◆ READING TEXT:
This sounds as if it could be the same card as is supplied with the Artec
AT12 scanner. Here is the message I sent to SANE-Devel recently about
this. I have updated it slightly since then. If you get this card to work,
do please tell me!


On Thu, 18 Mar 1999, Christoph Doerbeck A242369 wrote to sane-devel:

 I apologize for asking this question again, because I've seen it asked
 many times on this list, but a buddy of mine bought a UMAX 1220S and
 received a dtc scsi adapter with it
 should it work with linux?

The card that comes with the Artec AT12 scanner is similar if not
identical. According to the Windoze98 device manager it is called a
DTC3181X/3151X. The chip on it bears the letters DTCT436P. It has two
jumpers. 

Domex's web site (www.domex.com.tw or www.domexusa.com but NOT
www.domex.com) doesn't list this board, but does list a board called
DMX3181LE which I suspect is identical to mine and probably to yours too.
They do not provide a Linux driver for this board (although they do for
some of their PCI SCSI cards). They provide a short FAQ which explains
what the jumpers do (sort of...). One jumper switches between plug-n-play
and plug-n-run mode. I don't know what this means: my card is set to
plug-n-run. For the other jumper I quote:

J2 1-2: OFF 1WS ( One Wait State means CPU waiting one CLK to process
peripheral devices) *

1-2: ON 0WS (Zero Wait State means CPU waiting zero CLK to process
peripheral devices )

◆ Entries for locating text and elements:
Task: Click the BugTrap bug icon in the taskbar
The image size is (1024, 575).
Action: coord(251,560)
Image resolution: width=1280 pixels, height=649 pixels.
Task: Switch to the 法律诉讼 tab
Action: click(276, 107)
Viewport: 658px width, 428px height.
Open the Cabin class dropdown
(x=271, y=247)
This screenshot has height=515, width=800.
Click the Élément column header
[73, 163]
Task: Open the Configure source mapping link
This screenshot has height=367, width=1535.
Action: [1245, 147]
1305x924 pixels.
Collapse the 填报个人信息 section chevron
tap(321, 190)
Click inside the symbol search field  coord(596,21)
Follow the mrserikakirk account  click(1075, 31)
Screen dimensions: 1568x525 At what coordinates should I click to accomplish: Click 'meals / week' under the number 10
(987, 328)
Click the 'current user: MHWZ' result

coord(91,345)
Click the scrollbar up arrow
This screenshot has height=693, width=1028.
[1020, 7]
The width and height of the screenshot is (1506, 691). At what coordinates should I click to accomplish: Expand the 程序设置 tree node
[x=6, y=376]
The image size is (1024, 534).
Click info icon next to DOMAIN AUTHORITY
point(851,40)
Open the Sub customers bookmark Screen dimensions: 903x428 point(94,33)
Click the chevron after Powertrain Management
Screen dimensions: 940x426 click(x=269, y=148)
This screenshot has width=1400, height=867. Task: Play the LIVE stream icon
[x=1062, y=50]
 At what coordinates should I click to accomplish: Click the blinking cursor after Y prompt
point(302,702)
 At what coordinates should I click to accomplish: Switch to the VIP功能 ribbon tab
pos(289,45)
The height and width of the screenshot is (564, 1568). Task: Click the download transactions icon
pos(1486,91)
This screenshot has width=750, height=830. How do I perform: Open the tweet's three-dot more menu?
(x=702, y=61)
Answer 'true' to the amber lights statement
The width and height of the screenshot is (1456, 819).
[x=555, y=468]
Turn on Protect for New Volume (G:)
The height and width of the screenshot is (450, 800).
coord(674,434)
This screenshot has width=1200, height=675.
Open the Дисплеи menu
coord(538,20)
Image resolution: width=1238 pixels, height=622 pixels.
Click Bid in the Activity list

◆ OBJECTIVES:
**1)** List every web address that appears in the SCSI adapter text above.
**2)** Extend the SCSI adapter text, picking up right after its last sentence.

◆ EXPECTED ANSWERS:
**1)**
www.domex.com.tw
www.domexusa.com
www.domex.com

**2)**
The default setting is 1WS: I don't know what this means either. I'd be
grateful if someone could enlighten me!

If this doesn't sound like your card, please ignore the rest of this
message. 

===

In my experience, you can't get these cards to work with kernel 2.0.34 but
you can with 2.2.1. You have to compile the kernel with generic NCR5380
scsi support and use the boot prompt argument dtc3181e=0x2c0,0. (This is
the bit that you need to know. Just turning on all the SCSI devices will
NOT work).

I still have not got my AT12 working well: it does one scan at most and
then refuses to respond. I don't know if this is a SANE problem or a SCSI
driver problem. I suspect the latter as other AT12 users can use SANE and
they are usually using other SCSI cards.  

Other features:  

(*) The card is always detected at bootup.  

(*) The scanner is only detected if it is turned on on at bootup. you
can't turn it on later and do something like

echo   scsi   add-single-device   2   0   5  0   /proc/scsi/scsi

to add the scanner 

(*) If the scanner has been detected and you then turn it off, the machine
locks up solid and requires use of the Microsoft button to restart it. 

I wondered at one time  if it would be better to use a kernel module for
the scsi support.  I tried this and it does allow you to turn off the
scanner without immediately locking up the machine. A lock-up does,
however, occurr (IIRC) if you try to unload the kernel modules.  

Do please report whether your card is the same as I describe and whether
you succeed in getting it to work.

HTH!

Hugh


==
Hugh C. Pumphrey, Dept. of -| Tel. 0131-650-6026,Fax:0131-650-5780
Meteorology, Univ. of Edinburgh | Replace 0131 with +44-131 if outside U.K
EDINBURGH EH9 3JZ, Scotland | Email [EMAIL PROTECTED]
==P=l=e=a=s=e==N=o=t=e==t=h=e==N=e=w==F=A=X==N=u=m=b=e=r==



Re: UMAX 1220S, SCSI card (436P?)

1999-04-27 Thread Jonathan Guthrie
On Mon, 26 Apr 1999, joost witteveen wrote:

 So, does anyone know if the UMAX Astra 1220 S also works with
 a normal SCSI card? (If so, I'll just buy one of those).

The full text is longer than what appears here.